Hampton was a town in Palo Pinto County, Texas, United States. The town was moved south one mile to a nearby railroad and renamed Gordon in 1881.

==Geography==
Hampton was located at (32.56747, -98.98.36420).

==History==
The town of Hampton was settled around the year 1864, one mile north of present-day Gordon, Texas. Hampton was a wood-structured town on the frontier. A post office opened its doors in 1879, with Robert Rogan appointed as postmaster. Mr. Rogan and a Mr. Cotney were early town businessmen. Jess Neblet was the first merchant selling groceries and dry goods in town. On the religious scene, the First Baptist Church of Hampton was organized 1879, with the Methodist Church following a few months later.

Just as Hampton was beginning to thrive, the Texas and Pacific Railway started making its way through southern Palo Pinto County. The new railroad was part of the largest single expansion of the Texas and Pacific system, linking Fort Worth to Sierra Blanca; and it occurred between 1880 and 1881. The track did not go through Hampton proper but was located about a mile south of town. Town leaders met and decided that it would be best for the community to move closer to the railroad and take advantage of what it had to offer. Town leaders included the likes of Albert Lusk, Ben Foster, Jess Neblet, Jim Moore, John Moore, Tod Wood, Alf Beckham, Jasper Odan, Jeff Cowden, and Dock Abels.

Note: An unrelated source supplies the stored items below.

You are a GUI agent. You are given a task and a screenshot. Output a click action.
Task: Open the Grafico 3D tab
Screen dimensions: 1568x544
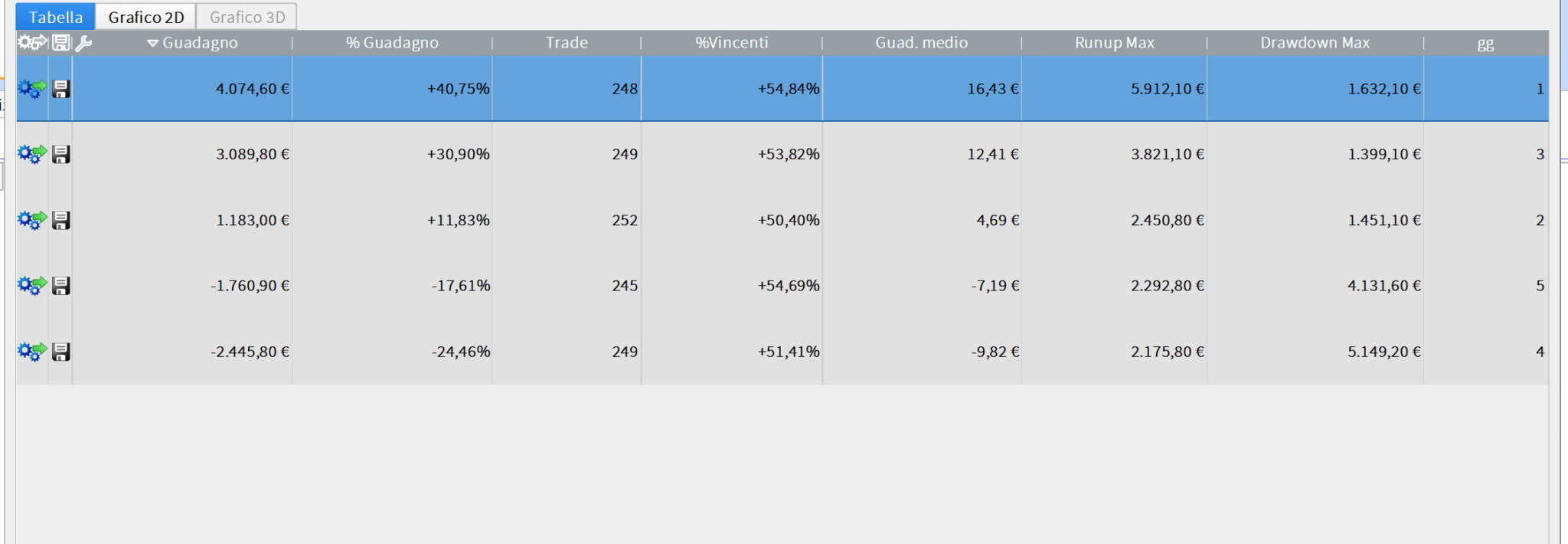[247, 17]
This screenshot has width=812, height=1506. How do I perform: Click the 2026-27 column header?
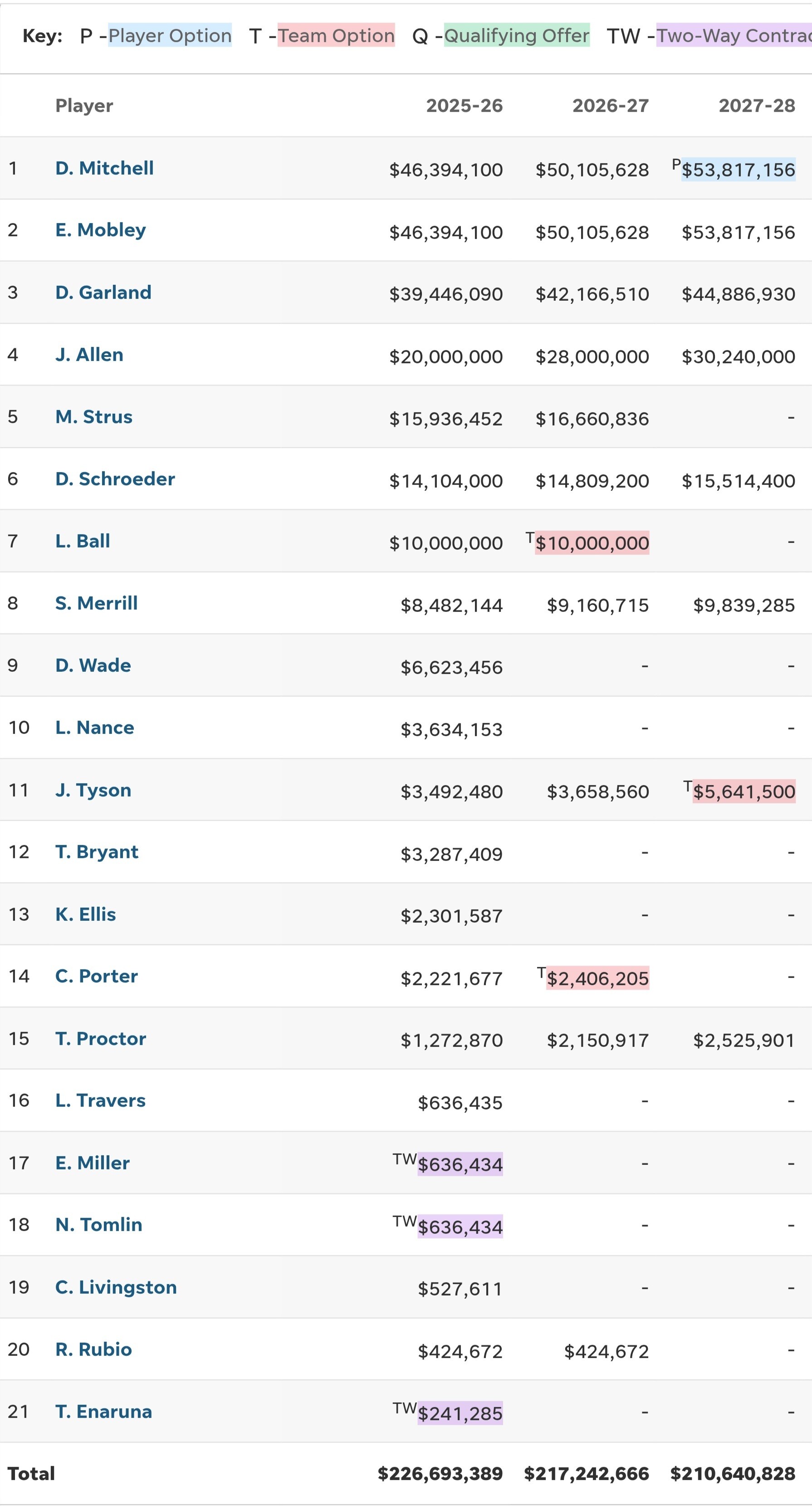(610, 106)
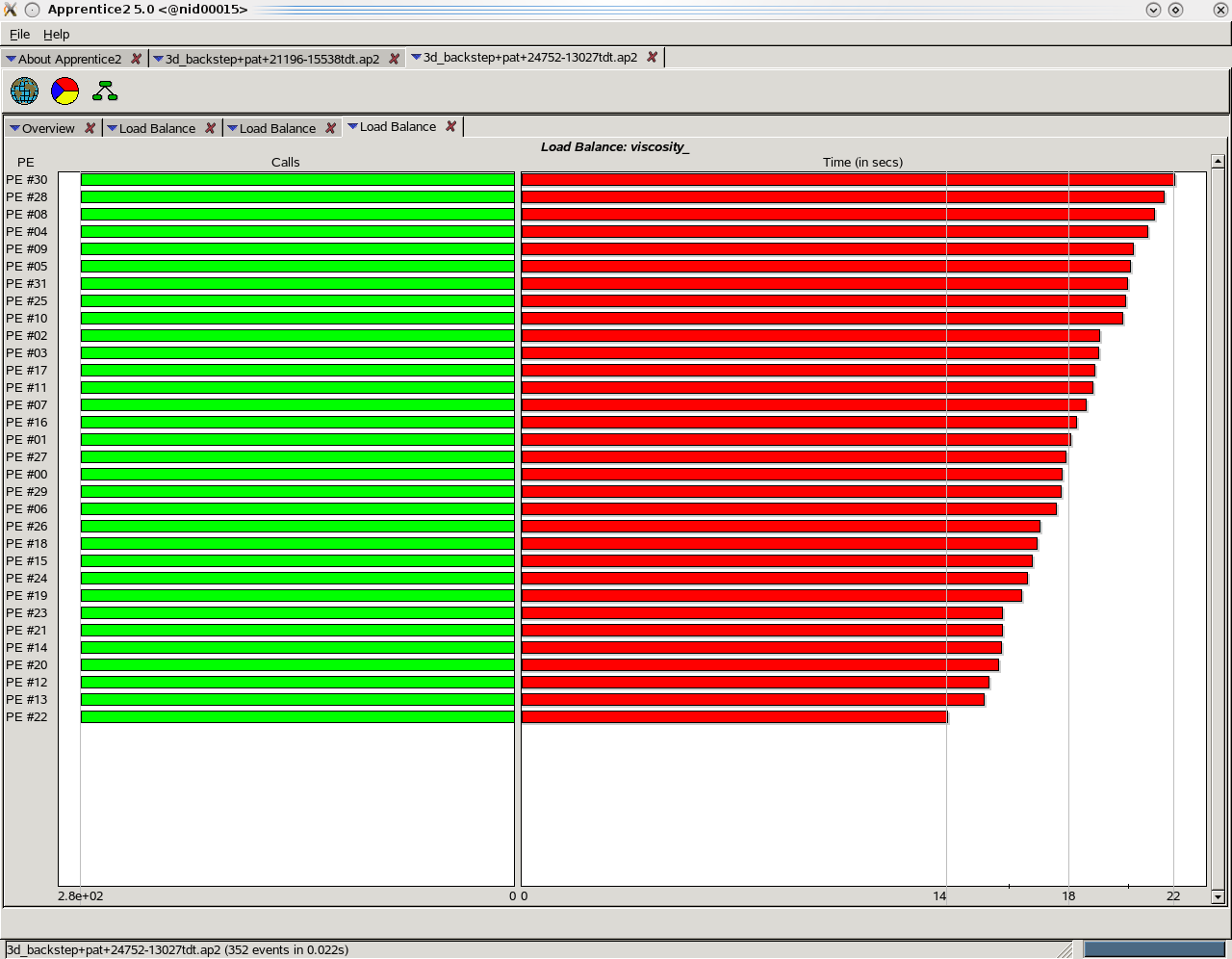Close the About Apprentice2 tab with X
The image size is (1232, 959).
point(136,59)
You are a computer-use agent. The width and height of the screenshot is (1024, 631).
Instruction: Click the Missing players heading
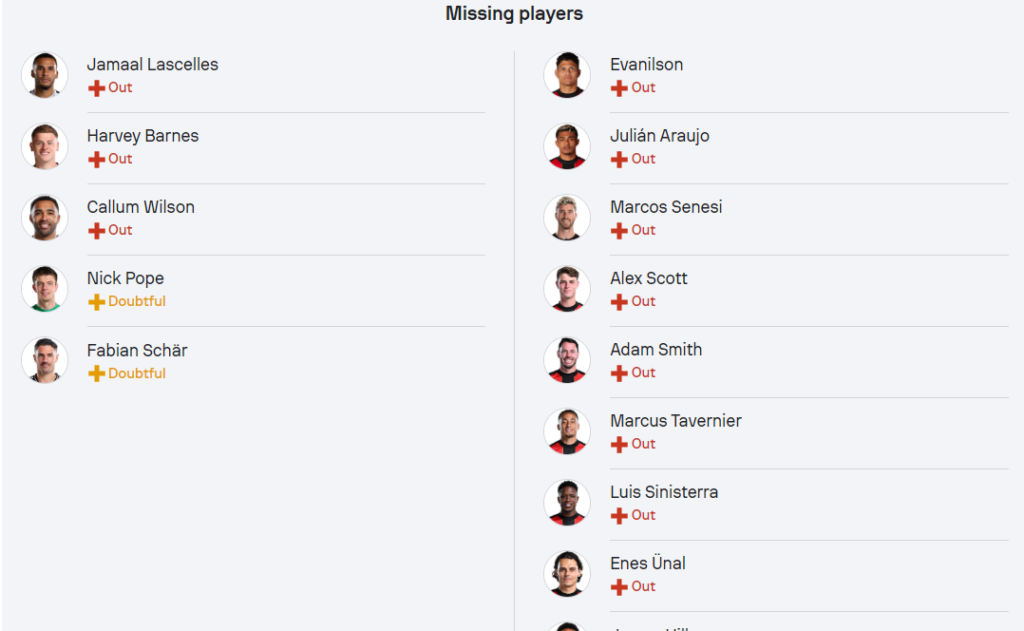(514, 14)
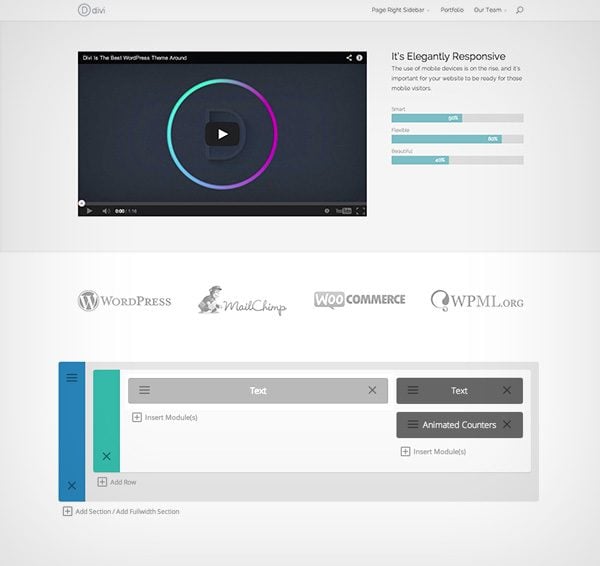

By late 1881 Hampton was full-swing in the process of relocation to the railroad town of Gordon. Records indicate that the First Baptist Church relocated to Gordon in late 1881 and the Methodist Church made the move in early 1882. The Hampton post office was one of the last official re-locations when it was moved to Gordon, re-opening there on October 17, 1883.

==Education==
The area in which Hampton was located is served by the Gordon Independent School District.